Bayerns Ministerpräsident Markus Söder (CSU) sagte, es müsse überprüft werden, ob auch andere Impfstoffe zulässig seien. „Die europäischen Zulassungsbehörden sollten schnellstens auch den russischen und chinesischen Impfstoff prüfen“, sagte er der „Welt“. Wenn diese sicher und effizient seien, sollten auch sie genutzt werden.

Der SPD-Gesundheitsexperte Karl Lauterbach fordert die EU-Kommission auf, umgehend Verträge mit dem amerikanischen Impfstoffhersteller Novavax abzuschließen. „Es ist wichtig, dass es noch Bestellungen gibt", sagte er dem Tagesspiegel. Der Impfstoff zeige in Tests eine gute Wirksamkeit insbesondere auch gegen die B117-Variante aus Großbritannien.

Unterdessen wächst die Kritik an EU-Kommissionspräsidentin Ursula von der Leyen (CDU), nachdem Astrazeneca angekündigt hatte, bis Ende März statt 80 nur 31 Millionen Impfstoffdosen zu liefern. Leyen hatte den Unternehmen daraufhin vorgeworfen, gegen Vertragsvereinbarungen zu verstoßen. Das zieht die SPD nun in Zweifel.

"Unverständlich, warum sich die Kommission keine festen Anteile an Produktionskapazitäten hat zusichern lassen“

Der Vertrag mit Astrazeneca sei nicht „so glasklar und verbindlich“, wie Leyen es behaupte, sagte der Europaabgeordnete Tiemo Wölken dem Tagesspiegel. Deshalb gebe es einen "großen Interpretationsspielraum über die Verpflichtungen". Es sei „auffällig und unverständlich“, dass keine Sanktionen für verspätete Lieferungen vereinbart wurden. "Diese hätten für das Unternehmen disziplinierend gewirkt."

Auch Lauterbach bezeichnete es als „unverständlich, warum sich die Kommission keine festen Anteile an Produktionskapazitäten hat zusichern lassen“. Wenn diese im Vertrag stünden, hätten die EU-Länder auch im Fall von Produktionsausfällen zumindest eine bestimmte prozentuale Menge an Impfdosen erhalten. Den Vertrag mit Astrazeneca bewertete er als relativ "butterweich".

SPD-Fraktionsvize Achim Post warf Leyen „halbgare Verlautbarungen“ vor und forderte sie zu „Klarheit und Offenheit“ auf. "Gerade angesichts des neuen Corona-Virus brauchen wir eine überzeugende europäische Impfstrategie dringender denn je", sagte er dem Tagesspiegel.

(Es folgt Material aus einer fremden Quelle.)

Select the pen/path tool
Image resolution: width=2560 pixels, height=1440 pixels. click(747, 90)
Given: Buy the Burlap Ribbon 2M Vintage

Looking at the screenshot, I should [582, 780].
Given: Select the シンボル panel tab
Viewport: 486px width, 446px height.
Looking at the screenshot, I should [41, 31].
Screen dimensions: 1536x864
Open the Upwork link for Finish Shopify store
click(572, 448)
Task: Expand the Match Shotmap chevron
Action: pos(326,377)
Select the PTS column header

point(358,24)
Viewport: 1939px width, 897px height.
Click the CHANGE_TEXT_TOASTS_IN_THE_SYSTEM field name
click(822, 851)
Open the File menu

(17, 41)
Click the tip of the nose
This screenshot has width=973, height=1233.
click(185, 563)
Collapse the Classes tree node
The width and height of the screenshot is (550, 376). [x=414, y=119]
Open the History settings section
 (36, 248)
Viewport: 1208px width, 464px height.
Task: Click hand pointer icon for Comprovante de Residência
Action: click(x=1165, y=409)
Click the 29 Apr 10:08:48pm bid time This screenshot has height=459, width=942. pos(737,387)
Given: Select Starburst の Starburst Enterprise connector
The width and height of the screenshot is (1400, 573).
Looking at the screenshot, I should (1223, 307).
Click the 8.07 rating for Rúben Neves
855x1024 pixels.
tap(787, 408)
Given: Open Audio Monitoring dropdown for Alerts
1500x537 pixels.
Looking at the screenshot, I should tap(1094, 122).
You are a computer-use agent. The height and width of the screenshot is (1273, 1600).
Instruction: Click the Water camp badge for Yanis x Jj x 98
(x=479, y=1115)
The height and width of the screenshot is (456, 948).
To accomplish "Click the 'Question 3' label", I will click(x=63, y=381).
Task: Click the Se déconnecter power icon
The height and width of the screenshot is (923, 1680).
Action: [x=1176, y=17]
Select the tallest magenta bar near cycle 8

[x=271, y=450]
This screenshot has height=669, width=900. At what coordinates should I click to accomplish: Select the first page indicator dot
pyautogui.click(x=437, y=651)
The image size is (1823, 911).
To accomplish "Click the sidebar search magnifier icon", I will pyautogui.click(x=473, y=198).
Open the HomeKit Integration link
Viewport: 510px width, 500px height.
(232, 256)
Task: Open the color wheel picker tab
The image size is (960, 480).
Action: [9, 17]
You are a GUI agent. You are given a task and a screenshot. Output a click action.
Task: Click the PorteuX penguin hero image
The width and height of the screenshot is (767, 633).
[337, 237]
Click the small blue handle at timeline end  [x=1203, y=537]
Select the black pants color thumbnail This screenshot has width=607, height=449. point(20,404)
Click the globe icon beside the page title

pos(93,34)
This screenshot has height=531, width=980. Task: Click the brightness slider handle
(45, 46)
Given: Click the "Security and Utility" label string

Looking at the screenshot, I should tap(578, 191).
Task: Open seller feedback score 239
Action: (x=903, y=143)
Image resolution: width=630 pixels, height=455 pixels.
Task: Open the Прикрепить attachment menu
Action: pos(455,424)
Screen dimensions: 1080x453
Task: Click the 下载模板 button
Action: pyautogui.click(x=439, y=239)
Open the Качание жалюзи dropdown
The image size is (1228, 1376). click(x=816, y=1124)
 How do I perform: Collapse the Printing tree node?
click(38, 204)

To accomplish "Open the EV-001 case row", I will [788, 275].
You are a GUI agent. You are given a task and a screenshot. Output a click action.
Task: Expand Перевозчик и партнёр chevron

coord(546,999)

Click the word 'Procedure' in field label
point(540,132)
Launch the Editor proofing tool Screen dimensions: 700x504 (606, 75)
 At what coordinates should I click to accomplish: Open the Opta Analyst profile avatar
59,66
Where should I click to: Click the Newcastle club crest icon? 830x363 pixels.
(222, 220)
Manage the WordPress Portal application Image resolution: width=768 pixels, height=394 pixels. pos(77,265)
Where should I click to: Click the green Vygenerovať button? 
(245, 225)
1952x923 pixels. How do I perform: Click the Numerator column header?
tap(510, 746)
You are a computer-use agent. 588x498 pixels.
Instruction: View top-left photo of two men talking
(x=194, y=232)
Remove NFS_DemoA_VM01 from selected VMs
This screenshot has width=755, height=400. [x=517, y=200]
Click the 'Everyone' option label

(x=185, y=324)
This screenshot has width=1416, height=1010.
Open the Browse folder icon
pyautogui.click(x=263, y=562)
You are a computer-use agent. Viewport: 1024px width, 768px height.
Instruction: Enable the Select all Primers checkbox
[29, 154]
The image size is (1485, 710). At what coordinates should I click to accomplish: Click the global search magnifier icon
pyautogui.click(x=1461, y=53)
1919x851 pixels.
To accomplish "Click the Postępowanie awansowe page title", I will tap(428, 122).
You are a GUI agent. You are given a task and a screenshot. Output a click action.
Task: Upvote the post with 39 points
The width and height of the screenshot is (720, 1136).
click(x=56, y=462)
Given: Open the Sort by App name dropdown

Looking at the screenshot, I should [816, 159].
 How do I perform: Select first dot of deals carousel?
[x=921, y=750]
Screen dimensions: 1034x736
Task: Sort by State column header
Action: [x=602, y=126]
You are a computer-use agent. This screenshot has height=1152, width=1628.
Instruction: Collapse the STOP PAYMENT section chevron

Der EU-Parlamentarier Wölken sagte, in der jetzigen Situation sei es richtig, zügig eine einvernehmliche Lösung mit AstraZeneca zu finden. "Einen langwierigen Rechtsstreit, dessen Ausgang ungewiss ist, können wir uns nicht erlauben", sagte er. Priorität müsse es haben, den Impfstoff schneller zu produzieren und sicherzustellen, dass der Impfstoff auch an neue Mutationen des Virus angepasst werde.